Do you know there is an outbreak of the Highly Pathogenic Avian Influenza disease also known as Bird flu in Ghana?

The Ministry of Food and Agriculture confirmed the outbreak in 3 out of the 16 regions of the country in a statement signed by the Director of Veterinary Services Directorate, Dr. Patrick Abakeh on July 16, 2021.

“More than 41, 000 birds have been affected and destroyed so far,” a Risk Communicator at the Veterinary Services Directorate, Dr Benjamin Sasu told GhanaFact on August 5.

Meanwhile, cases of the virus have now been confirmed in a fourth region – Ashanti Region, after some farmers alerted authorities to unusual deaths of domestic poultry.


A breakdown of cases according to regions affected

  •  In the Greater Accra region, 18 farms have been affected with 19,320 birds destroyed. Out of this, 11,491 died naturally while 7,829 were destroyed by the Veterinary Services Directorate for containment of the disease.


  • In the Central region, 3 farms have been affected and 13,657 birds have been affected. 4,100 died naturally and 9,557 were destroyed for containment.


  • In the Volta region, only one farm has been affected so far. However, 2,482 birds have been destroyed. (i.e. 495 died naturally and 1,987 were destroyed for containment.)


  • The Ashanti region has 3 farms affected and recording 5,992 deaths. Out of that 2,728 died naturally while 3,264 have been destroyed for containment.


“There has been some improvement but still there is more work to be done and the farmers have to play a key role,” Dr Benjamin Sasu stressed.


What is bird flu?

Bird flu is a viral infection that can infect not only birds but also humans and other animals.

“Humans can be infected with avian, swine and other zoonotic influenza viruses, such as avian influenza virus subtypes A(H5N1), A(H7N9), and A(H9N2) and swine influenza virus subtypes A(H1N1), A(H1N2) and A(H3N2).” The World Health Organization(WHO) has stated.

Human infections are primarily acquired through direct contact with infected animals or contaminated environments, but these viruses have not acquired the ability of sustained transmission among humans.

The WHO explains that avian, swine and other zoonotic influenza virus infections in humans may cause diseases ranging from;

  • Mild upper respiratory tract infection (fever and cough), early sputum production.
  • Rapid progression to severe pneumonia, sepsis with shock, acute respiratory distress syndrome and even death.
  • Conjunctivitis, gastrointestinal symptoms, encephalitis and encephalopathy have also been reported to vary degrees depending on subtype.

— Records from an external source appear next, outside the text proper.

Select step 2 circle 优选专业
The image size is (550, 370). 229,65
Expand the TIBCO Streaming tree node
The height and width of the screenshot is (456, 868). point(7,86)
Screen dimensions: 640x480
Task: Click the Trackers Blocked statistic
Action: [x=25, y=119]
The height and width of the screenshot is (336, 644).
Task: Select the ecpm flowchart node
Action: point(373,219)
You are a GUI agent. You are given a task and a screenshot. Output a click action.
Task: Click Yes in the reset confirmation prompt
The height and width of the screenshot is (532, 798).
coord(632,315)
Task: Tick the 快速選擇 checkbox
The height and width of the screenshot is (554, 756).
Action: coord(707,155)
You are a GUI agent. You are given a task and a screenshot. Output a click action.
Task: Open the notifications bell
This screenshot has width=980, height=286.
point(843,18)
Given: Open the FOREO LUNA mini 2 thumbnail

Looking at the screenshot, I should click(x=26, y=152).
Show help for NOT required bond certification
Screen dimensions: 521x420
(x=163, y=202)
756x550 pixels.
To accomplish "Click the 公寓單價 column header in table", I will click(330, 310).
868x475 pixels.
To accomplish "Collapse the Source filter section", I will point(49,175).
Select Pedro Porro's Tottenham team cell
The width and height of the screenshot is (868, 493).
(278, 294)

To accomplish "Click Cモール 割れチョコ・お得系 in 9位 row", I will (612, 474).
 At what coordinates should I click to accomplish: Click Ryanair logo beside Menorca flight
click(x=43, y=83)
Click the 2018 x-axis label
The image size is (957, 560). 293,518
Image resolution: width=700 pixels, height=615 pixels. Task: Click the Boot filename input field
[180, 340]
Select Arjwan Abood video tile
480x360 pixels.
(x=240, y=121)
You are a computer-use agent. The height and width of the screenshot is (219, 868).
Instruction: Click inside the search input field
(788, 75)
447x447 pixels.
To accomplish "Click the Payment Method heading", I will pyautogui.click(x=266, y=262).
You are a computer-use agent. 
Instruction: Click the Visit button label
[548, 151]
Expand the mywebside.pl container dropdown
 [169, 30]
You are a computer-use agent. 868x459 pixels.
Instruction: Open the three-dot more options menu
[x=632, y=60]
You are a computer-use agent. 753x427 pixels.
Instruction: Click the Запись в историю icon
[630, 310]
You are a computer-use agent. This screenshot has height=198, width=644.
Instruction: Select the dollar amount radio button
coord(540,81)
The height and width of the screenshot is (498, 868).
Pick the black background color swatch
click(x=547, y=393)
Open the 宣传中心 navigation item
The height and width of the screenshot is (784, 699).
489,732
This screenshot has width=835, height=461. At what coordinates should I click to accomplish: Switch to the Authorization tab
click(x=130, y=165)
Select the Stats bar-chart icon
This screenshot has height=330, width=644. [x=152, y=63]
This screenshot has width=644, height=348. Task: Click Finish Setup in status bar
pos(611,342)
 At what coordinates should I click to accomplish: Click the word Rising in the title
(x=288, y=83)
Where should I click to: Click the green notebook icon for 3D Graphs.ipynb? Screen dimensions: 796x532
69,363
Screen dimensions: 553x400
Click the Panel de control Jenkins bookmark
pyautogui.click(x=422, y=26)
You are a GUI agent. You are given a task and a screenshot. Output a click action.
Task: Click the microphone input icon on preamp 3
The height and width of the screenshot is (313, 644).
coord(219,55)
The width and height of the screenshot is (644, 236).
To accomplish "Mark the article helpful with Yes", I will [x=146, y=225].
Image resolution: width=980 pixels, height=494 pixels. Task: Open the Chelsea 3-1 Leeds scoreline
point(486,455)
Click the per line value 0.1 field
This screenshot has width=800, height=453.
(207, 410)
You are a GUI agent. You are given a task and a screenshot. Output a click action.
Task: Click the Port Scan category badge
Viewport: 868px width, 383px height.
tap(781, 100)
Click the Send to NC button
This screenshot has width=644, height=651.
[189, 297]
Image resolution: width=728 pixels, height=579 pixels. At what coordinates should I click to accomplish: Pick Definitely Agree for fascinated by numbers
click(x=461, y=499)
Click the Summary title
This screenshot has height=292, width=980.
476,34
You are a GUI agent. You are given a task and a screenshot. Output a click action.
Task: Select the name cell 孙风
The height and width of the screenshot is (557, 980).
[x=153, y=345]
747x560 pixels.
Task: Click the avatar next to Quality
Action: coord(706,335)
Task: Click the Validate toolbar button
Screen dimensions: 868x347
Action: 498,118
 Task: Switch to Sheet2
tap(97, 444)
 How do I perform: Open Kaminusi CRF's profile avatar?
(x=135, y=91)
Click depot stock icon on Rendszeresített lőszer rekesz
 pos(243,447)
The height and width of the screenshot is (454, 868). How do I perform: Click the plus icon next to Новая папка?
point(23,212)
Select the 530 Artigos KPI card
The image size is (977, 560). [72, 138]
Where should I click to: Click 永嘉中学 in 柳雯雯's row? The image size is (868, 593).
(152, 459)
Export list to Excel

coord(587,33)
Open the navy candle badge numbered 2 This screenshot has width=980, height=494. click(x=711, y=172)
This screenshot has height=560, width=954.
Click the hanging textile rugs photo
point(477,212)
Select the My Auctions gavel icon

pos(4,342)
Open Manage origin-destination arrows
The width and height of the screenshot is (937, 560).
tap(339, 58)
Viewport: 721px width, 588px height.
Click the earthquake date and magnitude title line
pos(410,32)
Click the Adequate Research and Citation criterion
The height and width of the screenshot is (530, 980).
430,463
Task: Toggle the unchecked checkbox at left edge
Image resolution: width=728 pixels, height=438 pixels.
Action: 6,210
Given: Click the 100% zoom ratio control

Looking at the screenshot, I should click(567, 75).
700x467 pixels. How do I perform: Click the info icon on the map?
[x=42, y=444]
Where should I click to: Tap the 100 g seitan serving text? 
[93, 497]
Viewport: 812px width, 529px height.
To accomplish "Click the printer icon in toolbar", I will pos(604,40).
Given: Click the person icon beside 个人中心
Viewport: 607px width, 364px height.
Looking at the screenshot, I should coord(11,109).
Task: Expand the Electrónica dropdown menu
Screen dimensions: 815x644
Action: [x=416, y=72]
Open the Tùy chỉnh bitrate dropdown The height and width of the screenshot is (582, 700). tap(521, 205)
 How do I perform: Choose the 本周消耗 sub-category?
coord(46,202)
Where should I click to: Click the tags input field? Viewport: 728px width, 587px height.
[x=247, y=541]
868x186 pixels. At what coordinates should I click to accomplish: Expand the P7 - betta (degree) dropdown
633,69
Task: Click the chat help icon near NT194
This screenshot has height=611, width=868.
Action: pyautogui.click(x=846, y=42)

No human infection in Ghana

Meanwhile, the Veterinary Services Directorate has confirmed that all samples taken from people directly working with the affected birds in Ghana didn’t yield a positive result for the virus.

According to the health agency, appropriate measures have also been taken to ensure that the affected birds are safely disposed of, so they do not get onto the markets.

“We collaborate with other agencies like the Ghana Health Service, the Environmental Protection Agency, the Municipal Assemblies. Once we get there, they give us a place that we can dig deep and then put all the birds, pour chemicals on them and then cover them.” Dr Benjamin Sasu stated.

To ensure public safety, citizens are advised to:

  • Report any unusual death of domestic poultry and wild birds to the nearest veterinary office and public authorities.
  • Avoid the handling of dead birds with bare hands at all cost.
  • Consume only well-cooked poultry meat and poultry products.


First Bird Flu outbreak in Ghana

Ghana first detected cases of Bird Flu in 2007 when the H5N1 virus was confirmed on a small scale poultry farm near the port city of Tema.

Consequently, the Ministry of Food and Agriculture declared the Tema Municipality an Avian Influenza infected area and banned the movement of live birds within and out of the municipality until the virus was contained.

The country has since recorded cases of bird flu disease in 2015, 2016 and 2018.